On Thursday the Stellenbosch-based non-profit company, Stellemploy, celebrated the graduation of nine of its beneficiaries after they completed the internationally-recognised Highfield Qualification in Food Production and Cooking. The graduation comes at a time when professionally trained staff are once again needed as the hospitality industry kicks into high gear.

The group was able to complete the course thanks to a generous donation from The AALL Foundation. The foundation also sponsors Stellemploy’s chef assistant course. During the yearlong programme beneficiaries are trained by lecturer and chef Léta du Toit-October and spend six months doing in-house training at the institute followed by a practical exam. Once they have passed that exam, they spend six months undergoing practical training at various top restaurants in Stellenbosch under the guidance of a chef.

This year, the beneficiaries also completed three modules of the SETA-accredited Life Skills programme, as part of the chef programme.

“The aim of this programme is to help beneficiaries to function more effectively in both their private lives and in the workplace,” said Betta Augustyn, the CEO of Stellemploy.

Stellemploy was established in Stellenbosch in 1995 to combat unemployment and poverty in the local community by offering free skills development training to the youth to become assistant plumbers, electricians, gardeners, painters and handymen that specialise in building maintenance.

The graduation was attended by the beneficiaries, their family members as well as individual donors and various philanthropic organisation representatives as well as corporate donors including Remgro, Distell, the ALL Foundation, and the Jannie Mouton Stigting.

Dr Hannes Koornhof, the Chairman of Stellemploy’s Board and a representative of The AALL Foundation, congratulated the beneficiaries on their commitment and hard work.

“Today is the beginning of a new chapter and a new stage in your life. You have all persevered in the most difficult time in the hospitality industry and you have made it. Any chef will tell you that if you want to be a success in this industry you need perseverance and grit,” said Koornhof.

One of the beneficiaries, Inga Mila, worked under the guidance of Chef Adrian Hadlow, who is based at Rupert & Rothchild Vignerons.

“Inga hasn’t had as many opportunities as a lot of us have in South Africa, but he came into this space and through our interactions, he made me think very differently about life. Today he is working here and literally running a section at one of the best restaurants,” said Hadlow.

During his practical training at Rupert & Rothchild Vignerons the management was so impressed with his commitment to his job and his eagerness to learn, that Mila was offered a position before completing his training.

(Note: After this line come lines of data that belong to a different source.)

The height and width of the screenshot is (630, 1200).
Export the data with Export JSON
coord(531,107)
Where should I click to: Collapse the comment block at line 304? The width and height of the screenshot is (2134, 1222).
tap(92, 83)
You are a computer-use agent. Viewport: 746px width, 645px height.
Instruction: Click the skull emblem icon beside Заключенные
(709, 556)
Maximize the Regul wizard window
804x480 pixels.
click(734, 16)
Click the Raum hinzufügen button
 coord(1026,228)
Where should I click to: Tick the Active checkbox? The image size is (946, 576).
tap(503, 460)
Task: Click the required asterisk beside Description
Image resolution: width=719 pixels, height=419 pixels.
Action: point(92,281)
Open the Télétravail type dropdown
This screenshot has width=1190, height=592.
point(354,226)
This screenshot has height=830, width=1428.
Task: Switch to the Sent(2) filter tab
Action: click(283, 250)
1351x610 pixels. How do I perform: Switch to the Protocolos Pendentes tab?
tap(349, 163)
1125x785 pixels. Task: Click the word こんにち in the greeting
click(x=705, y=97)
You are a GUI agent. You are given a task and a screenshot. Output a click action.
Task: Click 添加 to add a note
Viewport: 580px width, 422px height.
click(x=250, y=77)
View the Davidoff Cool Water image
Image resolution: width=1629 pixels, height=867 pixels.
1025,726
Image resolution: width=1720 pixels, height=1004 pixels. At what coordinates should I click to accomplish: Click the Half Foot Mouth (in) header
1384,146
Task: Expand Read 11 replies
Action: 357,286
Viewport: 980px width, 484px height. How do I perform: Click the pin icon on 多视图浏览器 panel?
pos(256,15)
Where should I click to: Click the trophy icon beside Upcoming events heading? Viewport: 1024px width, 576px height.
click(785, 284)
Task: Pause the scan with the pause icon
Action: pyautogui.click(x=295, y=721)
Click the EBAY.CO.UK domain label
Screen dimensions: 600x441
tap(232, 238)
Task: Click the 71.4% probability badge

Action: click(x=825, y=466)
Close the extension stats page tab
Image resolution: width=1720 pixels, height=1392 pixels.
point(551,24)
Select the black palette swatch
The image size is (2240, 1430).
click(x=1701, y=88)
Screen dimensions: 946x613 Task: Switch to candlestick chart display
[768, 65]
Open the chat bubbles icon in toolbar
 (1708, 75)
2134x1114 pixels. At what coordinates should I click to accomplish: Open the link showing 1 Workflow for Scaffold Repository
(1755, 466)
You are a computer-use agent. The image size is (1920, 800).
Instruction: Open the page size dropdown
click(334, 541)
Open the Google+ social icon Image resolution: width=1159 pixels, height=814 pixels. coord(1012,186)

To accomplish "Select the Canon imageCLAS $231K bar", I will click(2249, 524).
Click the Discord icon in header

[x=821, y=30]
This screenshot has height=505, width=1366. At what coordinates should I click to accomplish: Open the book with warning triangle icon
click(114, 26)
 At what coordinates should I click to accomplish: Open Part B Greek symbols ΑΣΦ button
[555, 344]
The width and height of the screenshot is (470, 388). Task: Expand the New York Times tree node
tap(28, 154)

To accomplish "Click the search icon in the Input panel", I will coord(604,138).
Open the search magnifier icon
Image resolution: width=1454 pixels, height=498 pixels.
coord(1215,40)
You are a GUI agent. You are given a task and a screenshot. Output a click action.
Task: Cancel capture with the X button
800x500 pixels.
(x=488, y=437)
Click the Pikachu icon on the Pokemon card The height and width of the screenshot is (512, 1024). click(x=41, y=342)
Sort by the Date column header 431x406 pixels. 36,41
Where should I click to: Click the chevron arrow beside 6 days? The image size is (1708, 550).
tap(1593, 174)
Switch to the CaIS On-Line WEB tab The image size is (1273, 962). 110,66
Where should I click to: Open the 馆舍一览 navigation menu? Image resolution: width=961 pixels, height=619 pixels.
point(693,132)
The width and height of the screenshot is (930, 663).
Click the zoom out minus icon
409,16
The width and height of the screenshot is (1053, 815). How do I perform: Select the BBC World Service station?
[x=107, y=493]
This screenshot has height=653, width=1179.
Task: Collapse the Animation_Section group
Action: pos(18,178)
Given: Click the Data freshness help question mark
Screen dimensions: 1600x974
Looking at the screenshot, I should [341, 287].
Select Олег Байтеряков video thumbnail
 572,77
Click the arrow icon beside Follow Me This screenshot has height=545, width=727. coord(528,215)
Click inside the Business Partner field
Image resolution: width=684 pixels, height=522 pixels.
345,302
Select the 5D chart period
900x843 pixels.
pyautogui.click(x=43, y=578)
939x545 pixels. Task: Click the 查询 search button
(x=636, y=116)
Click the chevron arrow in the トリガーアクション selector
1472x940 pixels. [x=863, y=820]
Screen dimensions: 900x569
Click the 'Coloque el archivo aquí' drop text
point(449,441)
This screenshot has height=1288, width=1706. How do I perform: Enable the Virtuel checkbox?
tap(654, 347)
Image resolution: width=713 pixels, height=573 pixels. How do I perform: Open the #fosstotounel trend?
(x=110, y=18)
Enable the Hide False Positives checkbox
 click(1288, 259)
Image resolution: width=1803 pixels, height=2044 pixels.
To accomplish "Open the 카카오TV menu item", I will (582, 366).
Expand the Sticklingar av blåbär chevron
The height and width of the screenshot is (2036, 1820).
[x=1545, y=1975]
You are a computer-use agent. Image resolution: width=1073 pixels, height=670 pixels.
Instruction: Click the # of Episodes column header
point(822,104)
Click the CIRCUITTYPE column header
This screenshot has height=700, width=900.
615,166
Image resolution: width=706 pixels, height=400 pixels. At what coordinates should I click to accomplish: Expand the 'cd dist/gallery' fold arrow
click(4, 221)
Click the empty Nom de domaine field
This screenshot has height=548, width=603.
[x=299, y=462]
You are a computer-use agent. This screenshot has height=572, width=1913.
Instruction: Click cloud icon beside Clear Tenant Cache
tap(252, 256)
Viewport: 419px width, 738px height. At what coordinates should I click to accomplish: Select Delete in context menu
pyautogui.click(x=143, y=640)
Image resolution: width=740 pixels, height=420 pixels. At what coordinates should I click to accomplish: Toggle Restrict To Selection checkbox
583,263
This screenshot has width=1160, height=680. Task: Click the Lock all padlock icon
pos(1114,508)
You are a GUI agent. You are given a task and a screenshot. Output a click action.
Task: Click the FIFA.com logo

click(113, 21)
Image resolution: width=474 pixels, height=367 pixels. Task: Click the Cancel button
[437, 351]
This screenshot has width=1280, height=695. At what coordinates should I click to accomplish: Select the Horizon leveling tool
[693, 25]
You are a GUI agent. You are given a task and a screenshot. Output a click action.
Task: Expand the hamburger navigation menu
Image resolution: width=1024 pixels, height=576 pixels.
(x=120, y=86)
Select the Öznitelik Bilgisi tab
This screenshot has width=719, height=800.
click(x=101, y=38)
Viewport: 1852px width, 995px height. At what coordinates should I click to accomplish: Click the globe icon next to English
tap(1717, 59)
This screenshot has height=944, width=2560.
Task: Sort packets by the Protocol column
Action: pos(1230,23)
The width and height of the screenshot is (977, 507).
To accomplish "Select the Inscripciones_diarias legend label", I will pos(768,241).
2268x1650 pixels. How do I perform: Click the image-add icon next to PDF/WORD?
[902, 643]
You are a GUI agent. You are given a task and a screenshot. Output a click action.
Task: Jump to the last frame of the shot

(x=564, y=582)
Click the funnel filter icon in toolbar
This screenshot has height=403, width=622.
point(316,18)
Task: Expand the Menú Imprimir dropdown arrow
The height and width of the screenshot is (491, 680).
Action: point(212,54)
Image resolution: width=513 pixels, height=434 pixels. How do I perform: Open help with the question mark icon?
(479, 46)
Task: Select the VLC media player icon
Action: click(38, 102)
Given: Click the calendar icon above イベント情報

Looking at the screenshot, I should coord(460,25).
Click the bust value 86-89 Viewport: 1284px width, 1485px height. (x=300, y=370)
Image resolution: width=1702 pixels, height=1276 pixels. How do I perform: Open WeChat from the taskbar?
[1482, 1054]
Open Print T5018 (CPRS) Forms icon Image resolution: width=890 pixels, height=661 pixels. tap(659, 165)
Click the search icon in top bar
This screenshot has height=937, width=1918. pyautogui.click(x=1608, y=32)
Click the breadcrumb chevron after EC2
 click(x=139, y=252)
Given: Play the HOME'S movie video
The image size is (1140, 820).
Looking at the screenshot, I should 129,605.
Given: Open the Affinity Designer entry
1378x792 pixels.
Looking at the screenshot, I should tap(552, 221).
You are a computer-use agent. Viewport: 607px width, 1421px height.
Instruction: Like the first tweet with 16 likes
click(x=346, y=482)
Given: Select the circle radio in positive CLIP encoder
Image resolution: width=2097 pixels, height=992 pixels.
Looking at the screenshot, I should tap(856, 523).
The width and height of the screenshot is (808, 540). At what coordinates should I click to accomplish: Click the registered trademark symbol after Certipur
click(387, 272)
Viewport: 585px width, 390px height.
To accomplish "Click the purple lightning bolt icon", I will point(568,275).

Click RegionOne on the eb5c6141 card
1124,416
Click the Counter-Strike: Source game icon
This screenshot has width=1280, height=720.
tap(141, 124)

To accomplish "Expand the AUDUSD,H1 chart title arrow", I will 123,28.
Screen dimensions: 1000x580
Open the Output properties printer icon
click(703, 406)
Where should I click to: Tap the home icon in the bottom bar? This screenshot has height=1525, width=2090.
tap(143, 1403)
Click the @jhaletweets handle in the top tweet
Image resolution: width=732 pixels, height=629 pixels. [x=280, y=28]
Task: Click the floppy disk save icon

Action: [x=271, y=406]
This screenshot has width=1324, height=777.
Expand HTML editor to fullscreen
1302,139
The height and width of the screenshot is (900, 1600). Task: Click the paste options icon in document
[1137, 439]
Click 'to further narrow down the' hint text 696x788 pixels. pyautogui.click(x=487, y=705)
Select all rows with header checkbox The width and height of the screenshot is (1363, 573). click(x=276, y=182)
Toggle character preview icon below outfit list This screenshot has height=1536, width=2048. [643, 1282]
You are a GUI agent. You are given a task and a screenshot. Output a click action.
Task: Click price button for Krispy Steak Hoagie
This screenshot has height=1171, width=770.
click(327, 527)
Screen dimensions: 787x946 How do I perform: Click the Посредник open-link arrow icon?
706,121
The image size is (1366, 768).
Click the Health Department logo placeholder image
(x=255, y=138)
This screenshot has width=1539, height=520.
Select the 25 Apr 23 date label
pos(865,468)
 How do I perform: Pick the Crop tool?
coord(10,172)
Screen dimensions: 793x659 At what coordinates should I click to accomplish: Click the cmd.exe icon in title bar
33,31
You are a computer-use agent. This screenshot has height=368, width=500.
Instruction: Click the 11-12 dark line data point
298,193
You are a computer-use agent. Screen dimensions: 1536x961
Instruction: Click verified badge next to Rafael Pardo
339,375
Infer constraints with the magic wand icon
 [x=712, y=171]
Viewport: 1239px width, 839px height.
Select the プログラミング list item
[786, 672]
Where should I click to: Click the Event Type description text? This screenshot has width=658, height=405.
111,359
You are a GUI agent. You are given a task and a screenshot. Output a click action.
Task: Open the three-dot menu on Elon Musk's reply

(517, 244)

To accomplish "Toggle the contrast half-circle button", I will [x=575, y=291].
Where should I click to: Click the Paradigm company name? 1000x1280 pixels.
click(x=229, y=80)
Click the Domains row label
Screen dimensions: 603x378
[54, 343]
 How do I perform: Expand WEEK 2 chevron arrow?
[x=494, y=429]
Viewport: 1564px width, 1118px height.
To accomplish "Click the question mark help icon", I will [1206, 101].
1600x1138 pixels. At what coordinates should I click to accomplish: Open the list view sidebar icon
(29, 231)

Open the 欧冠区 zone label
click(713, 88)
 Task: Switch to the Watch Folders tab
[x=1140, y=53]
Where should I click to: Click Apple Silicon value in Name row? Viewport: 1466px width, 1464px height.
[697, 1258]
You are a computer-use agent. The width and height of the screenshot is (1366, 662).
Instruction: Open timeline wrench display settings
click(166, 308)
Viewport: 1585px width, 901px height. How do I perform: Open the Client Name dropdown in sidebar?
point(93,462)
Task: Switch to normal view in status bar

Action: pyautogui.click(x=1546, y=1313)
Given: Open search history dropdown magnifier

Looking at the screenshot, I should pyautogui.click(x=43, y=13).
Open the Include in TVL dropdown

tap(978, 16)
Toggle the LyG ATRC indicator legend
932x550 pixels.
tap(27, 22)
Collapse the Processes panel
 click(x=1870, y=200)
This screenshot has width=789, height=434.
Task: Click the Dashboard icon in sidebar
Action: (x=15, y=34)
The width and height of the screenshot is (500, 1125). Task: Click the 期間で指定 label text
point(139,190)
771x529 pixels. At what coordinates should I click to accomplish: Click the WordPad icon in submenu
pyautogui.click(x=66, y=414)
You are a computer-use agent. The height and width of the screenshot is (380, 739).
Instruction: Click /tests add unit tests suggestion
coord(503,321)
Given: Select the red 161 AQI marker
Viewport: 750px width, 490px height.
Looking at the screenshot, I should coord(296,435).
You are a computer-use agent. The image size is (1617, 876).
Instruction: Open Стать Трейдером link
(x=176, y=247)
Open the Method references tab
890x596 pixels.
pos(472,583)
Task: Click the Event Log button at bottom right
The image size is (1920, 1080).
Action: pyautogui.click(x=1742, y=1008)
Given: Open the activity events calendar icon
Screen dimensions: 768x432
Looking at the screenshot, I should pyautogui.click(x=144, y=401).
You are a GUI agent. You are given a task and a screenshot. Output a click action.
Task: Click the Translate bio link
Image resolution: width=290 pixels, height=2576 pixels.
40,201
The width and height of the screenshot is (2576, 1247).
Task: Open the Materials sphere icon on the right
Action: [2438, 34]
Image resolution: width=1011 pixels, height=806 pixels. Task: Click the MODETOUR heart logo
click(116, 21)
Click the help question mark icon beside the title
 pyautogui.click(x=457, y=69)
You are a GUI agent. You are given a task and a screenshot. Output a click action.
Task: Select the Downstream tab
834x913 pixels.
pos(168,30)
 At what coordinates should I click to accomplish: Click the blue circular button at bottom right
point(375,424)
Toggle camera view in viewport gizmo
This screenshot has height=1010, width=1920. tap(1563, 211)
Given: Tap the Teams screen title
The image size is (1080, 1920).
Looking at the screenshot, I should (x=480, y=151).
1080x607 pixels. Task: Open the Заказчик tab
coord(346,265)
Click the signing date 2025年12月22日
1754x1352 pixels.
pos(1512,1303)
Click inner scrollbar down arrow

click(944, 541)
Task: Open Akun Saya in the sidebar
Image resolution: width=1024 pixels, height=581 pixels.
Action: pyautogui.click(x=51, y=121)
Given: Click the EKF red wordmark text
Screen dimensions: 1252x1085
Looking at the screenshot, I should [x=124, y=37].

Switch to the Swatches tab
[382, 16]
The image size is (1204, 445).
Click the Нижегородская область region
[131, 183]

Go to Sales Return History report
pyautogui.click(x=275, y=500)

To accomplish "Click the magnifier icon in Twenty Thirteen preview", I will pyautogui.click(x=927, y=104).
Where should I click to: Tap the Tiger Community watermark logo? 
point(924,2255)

“Completing this course was not easy, but I want to thank Chef Adrian who supported me throughout this journey and who taught me so much,” said Mila.

Another beneficiary, Ongezile Piedt, who completed his internship at EIKE under the guidance of chef Kyle du Plooy, was also appointed at the prestigious restaurant upon completing his internship.

The other beneficiaries were Raylene April, Keiko Benito, Sinazo Mokoena, Reagan Orsen, Elizabeth Pietersen, Simonè Smith, and Renaldo Swarts. Simonè Smith, Reagan Orsen and Inga Mila also respectively received the Best Academic Achiever, the Best Practical Achiever, and the Best All-Round Achiever awards.

Orsen thanked all the family members and all the chefs who guided the beneficiaries during their practical training.

“Today we graduate, but we do not stop learning. Our diplomas do not exempt us from advances in our industry, they don’t shield us from society’s opinions or outlooks. They do no not relieve us of the need for credibility, and they do not automatically place us at the top of our leagues. If this school has taught me anything, it is that you earn your right to wear the title ‘chef’ and you do that through time, dedication, perseverance, and a little slice of humble pie from time to time,” said Orsen.

One of the guests in attendance, was Prof Jan du Toit, the Director of the Africa Centre for HIV/Aids Management and a former lecturer in the Industrial Psychology Department at Stellenbosch University. In 2000, Du Toit encouraged Augustyn to start offering accredited training to beneficiaries to increase their employability.

“In the beginning, we only had artisan courses, but in 2007, we started offering a chef assistant course as we had built a kitchen for chef training. We have had very talented students that completed that programme, one of whom was alumnus chef Marvin Robyn. He begged us to start offering a yearlong chef programme, which would better prepare beneficiaries for the hospitality industry.”

Commenting on the beneficiaries receiving a certificate to acknowledge their training, Du Toit said: “One of the things that I always believed when it came to training was that the individuals who completed these courses had to walk away with a certificate in their hand that proved that they had the skills to do the job, because that is what employers are looking for.”

“What sets Stellemploy apart is that they do not only train beneficiaries and provide them with a certificate, but help them find jobs too,” said Du Toit.